The oldest extant, and at the same time most extensive and valuable, of these dogmatic compilations, is the Antiquorum Patrum doctrino de Verbi incarnatione. It is rich in fragments from writings of the Patristic period which are now lost. Of the 977 citations (mainly of a Christological character) which it contains, 751 alone are from the works of the Fathers, representing 93 ecclesiastical writers.

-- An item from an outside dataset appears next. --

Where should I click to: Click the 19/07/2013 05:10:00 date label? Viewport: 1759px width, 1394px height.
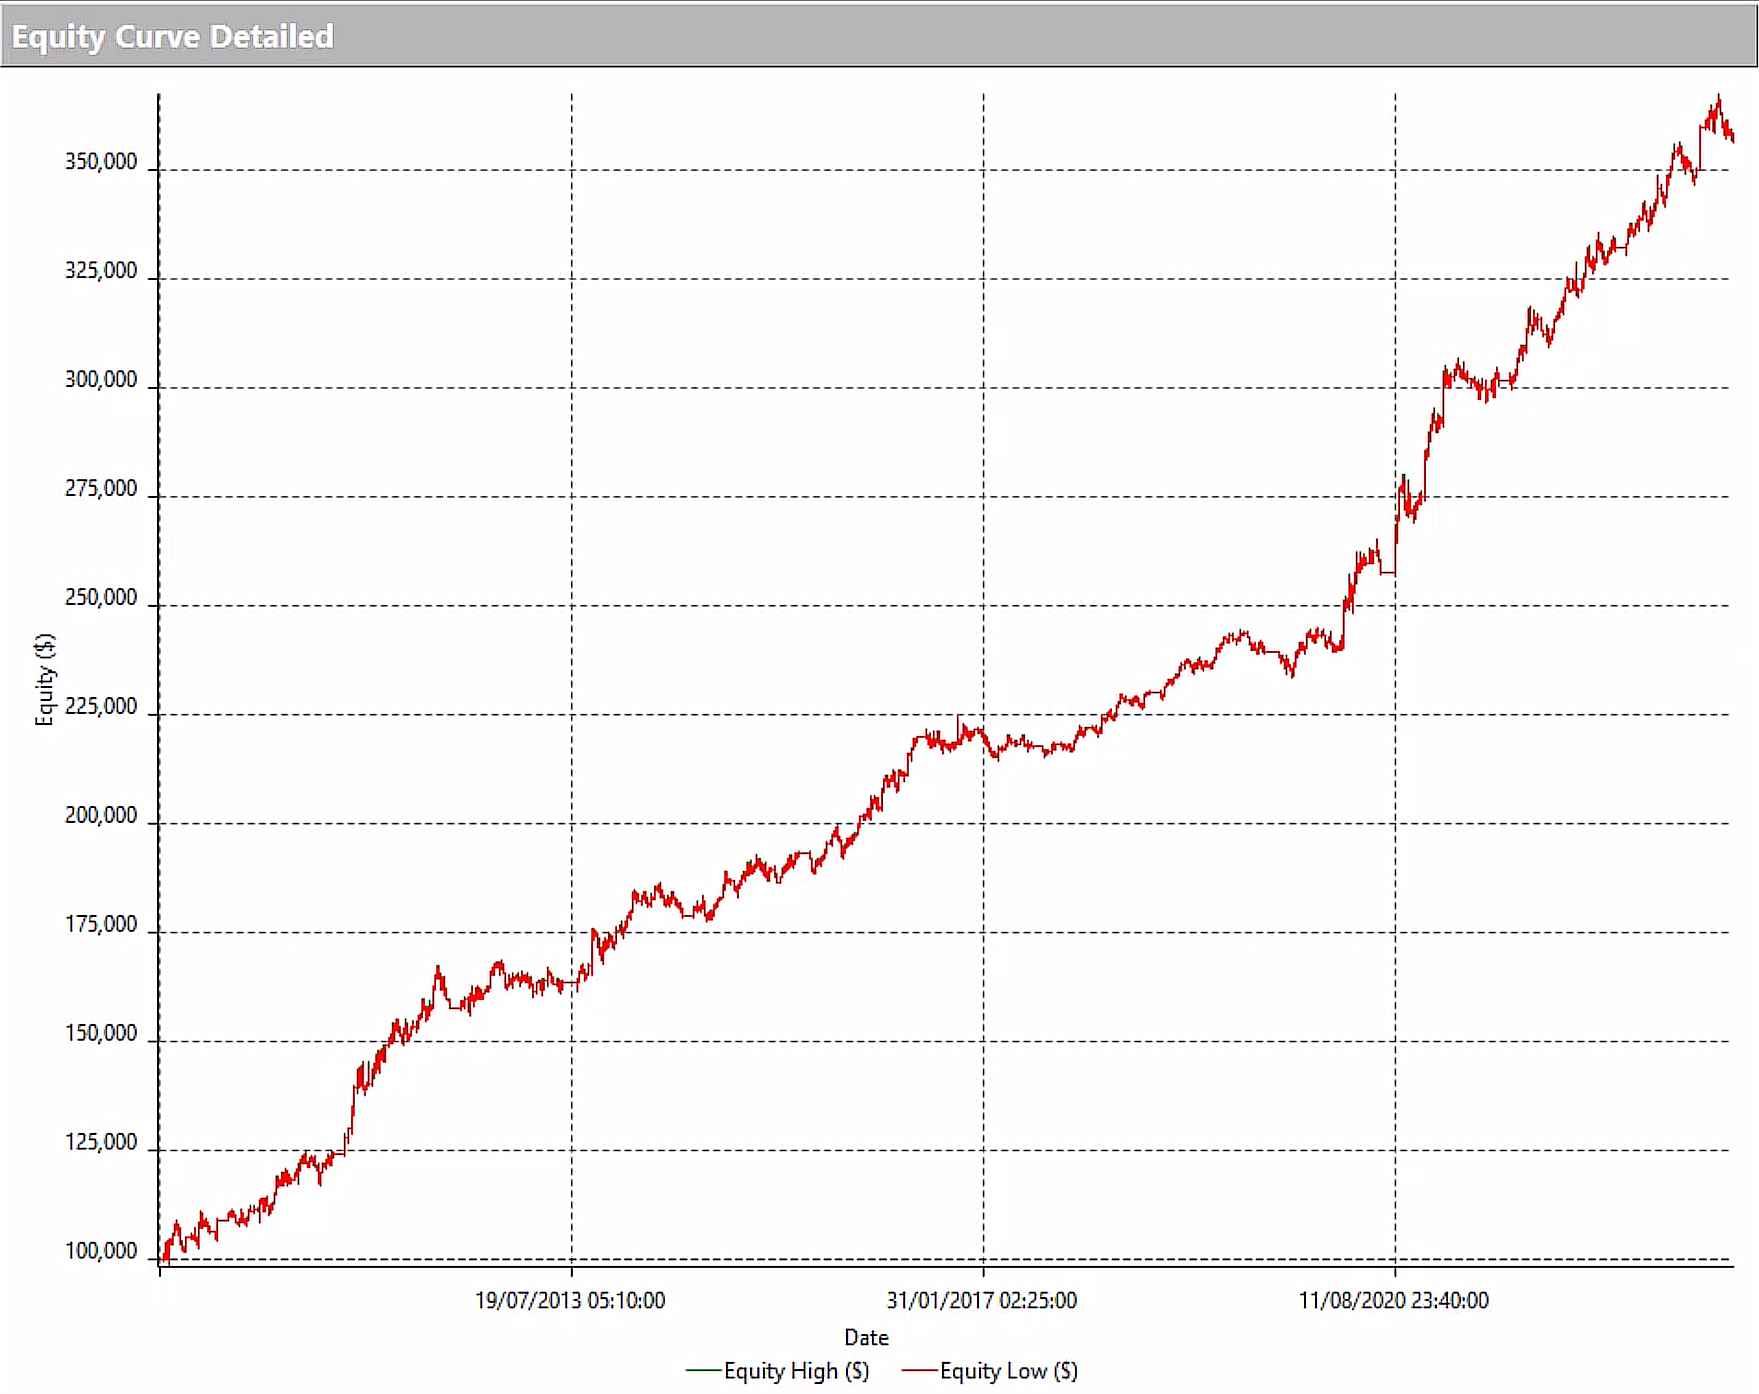[x=569, y=1300]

A florilegium somewhat similar to the "Doctrina" is mentioned by Photius in his Bibliotheca, but not a trace of it survives. Another compilation of this kind, entitled Περὶ τῆς ἐξ ἀρχῆς καὶ μέχρι τέλους οἰκονομίας τοῦ θεοῦ, εἰς τὸν ἄνθρωπον ἱστορία ἐπωφελής· καὶ περὶ τῆς χριστιανικῆς πολιτείας, ὅπως συνέστη· καὶ κατὰ πάντων τῶν αἱρετικῶν or simply De Oeconomia Dei covering the whole province of theology in five separate books, is ascribed to the twelfth-century monk Nilus Doxopatres, related to but certainly not identical with the eleventh-century John Doxopatres; the first two books, treating respectively of Adam and Christ, are all that remain. A number of other dogmatic florilegia are still extant in manuscript form. The authors of most of them are unknown.

==Ascetical florilegia==

The ascetical florilegia are collections of moral sentences and excerpts drawn partly from the Scriptures and partly from the Fathers, on such topics as virtues and vices, duties and exercises of a religious life, faith, discipline, etc. They are not so numerous as the dogmatic florilegia, and apparently were all compiled before the tenth century. Their material, as a rule, is gathered indiscriminately from various authorities, though in some instances it is furnished by only a single writer, a distinct preference being then shown for the works of the more illustrious Fathers, Basil the Great, Gregory of Nazianzus, and John Chrysostom. An extensive Christian florilegium of the sixth century, entitled tà ‘ierá (Sacred Things), is probably the earliest of these anthologies. The work consisted originally of three books, the first of which treated of God, the second of man, and the third of the virtues and vices. In the course of time it underwent contraction into one book, its material was recast and arranged in alphabetical order under títloi, or sections, its name changed to tà ‘ierà parállela, Sacra Parallela (from the fact that in the third book a virtue and a vice were regularly contrasted or paralleled), and its authorship widely ascribed to St. John Damascene. That the Damascene was really the compiler of the "Sacra Parallela", and that he used as his principal source the "Capita theologica", a florilegium of Maximus Confessor, has been maintained firmly (against Friedrich Loofs, Paul Wendland, and Jonas Cohn) by Karl Holl. Though tà ‘ierá is no longer extant in its original form, considerable portions of the first two books have come down to us in manuscript, and parts of the third are preserved in "The Bee" (Melissa) of Antonius, a Greek monk of the eleventh century. Of the Sacra Parallela there are several recensions, one of which is given in Migne. Other extant ascetical florilegia still remain unedited. As in the case of the dogmatic florilegia, most of them are anonymous.